(INSTRUCTIONS FOR THE TASK):
Update the rows below by changing every "button" to "control" and keeping everything else the same. Leave the pictures out of your answer.

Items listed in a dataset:
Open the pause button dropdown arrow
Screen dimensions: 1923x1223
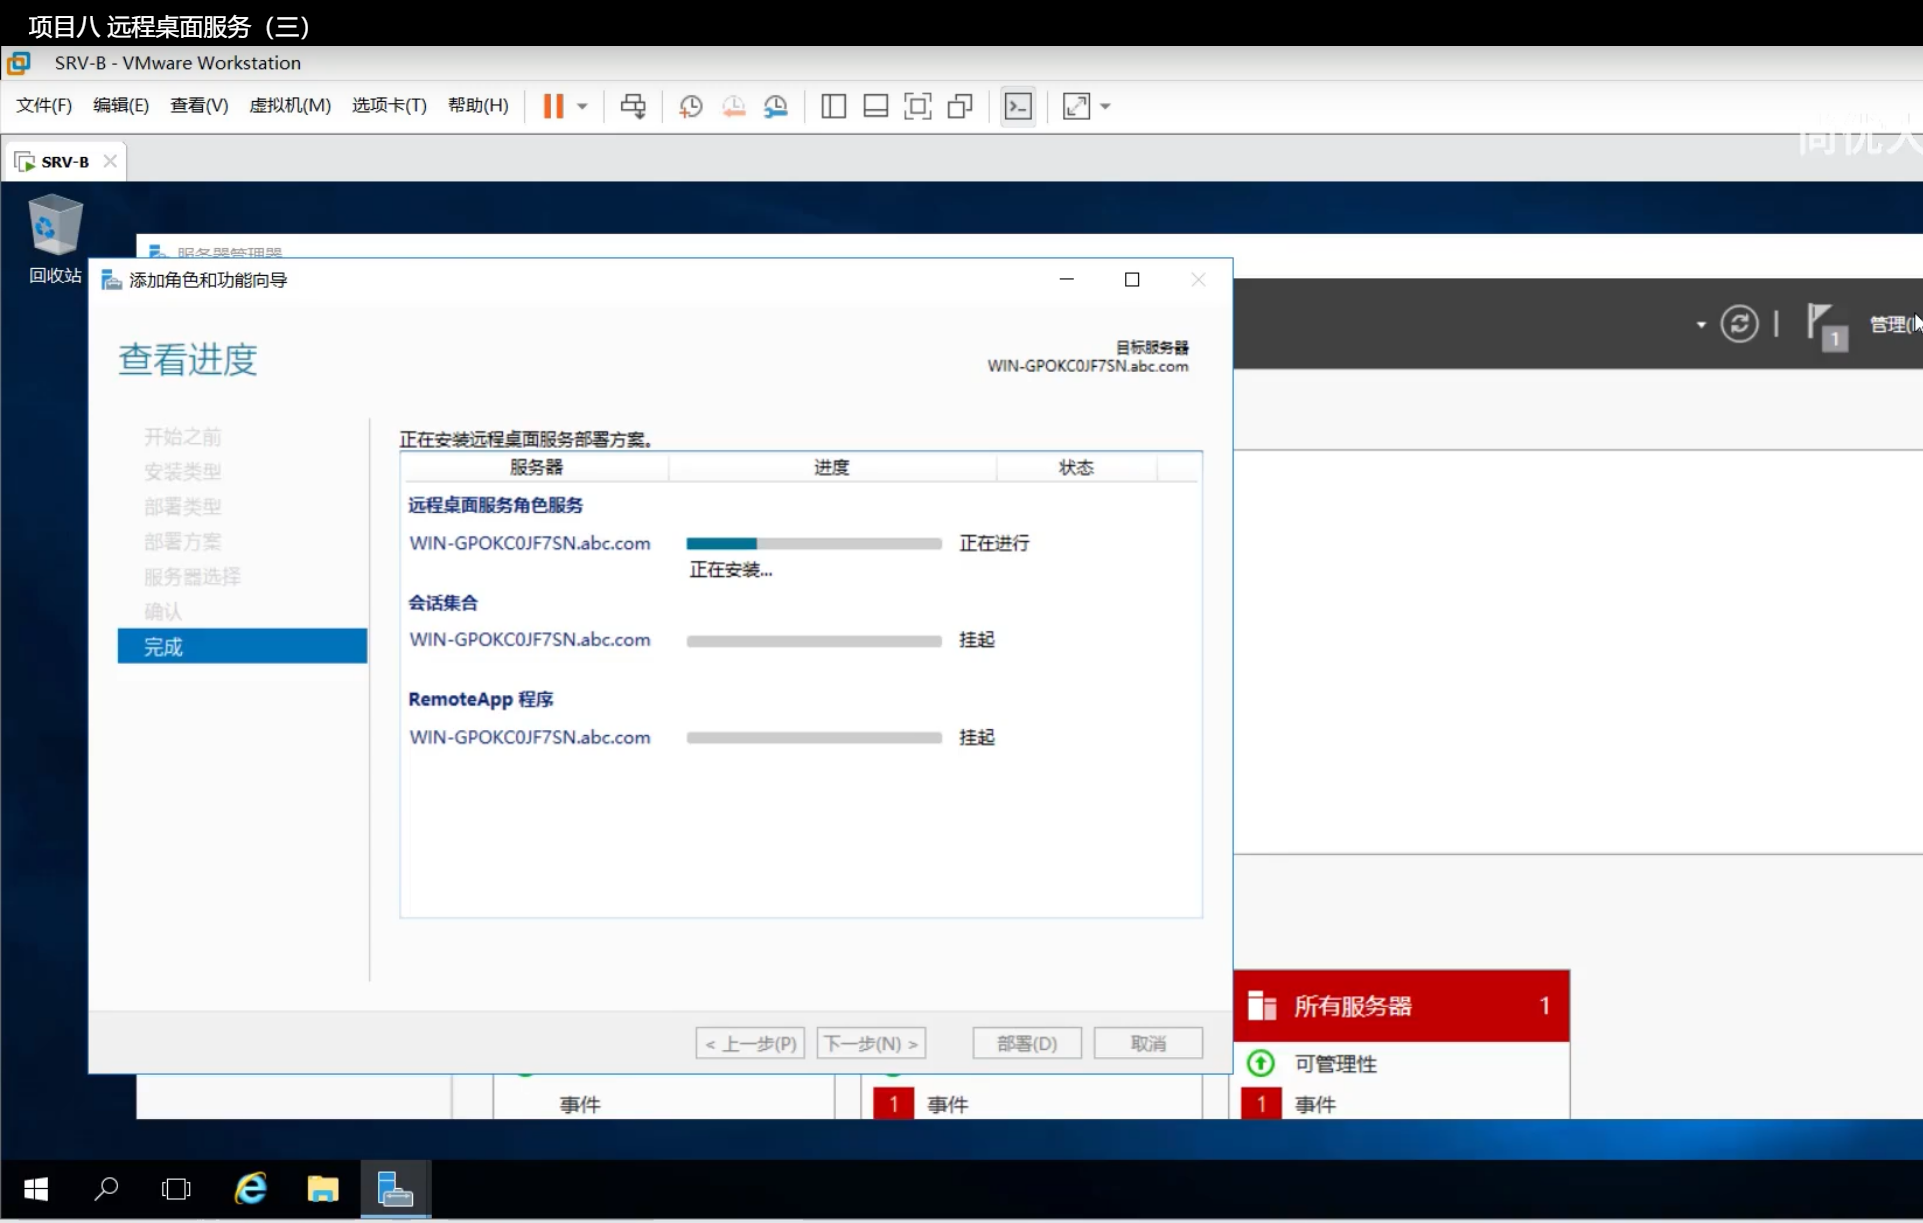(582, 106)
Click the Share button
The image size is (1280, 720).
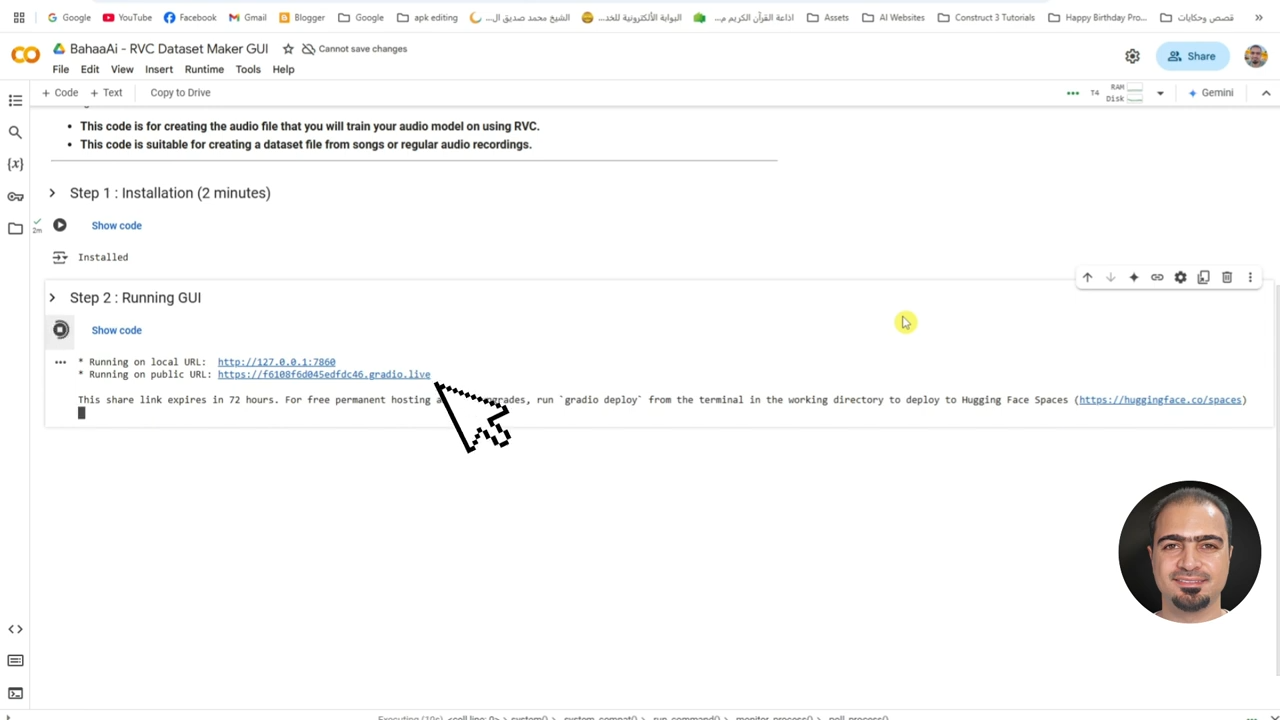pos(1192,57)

(WRITTEN ANSWER):
Open the pause control dropdown arrow
Screen dimensions: 1923x1223
(582, 106)
Click the Share control
The image size is (1280, 720).
pos(1192,57)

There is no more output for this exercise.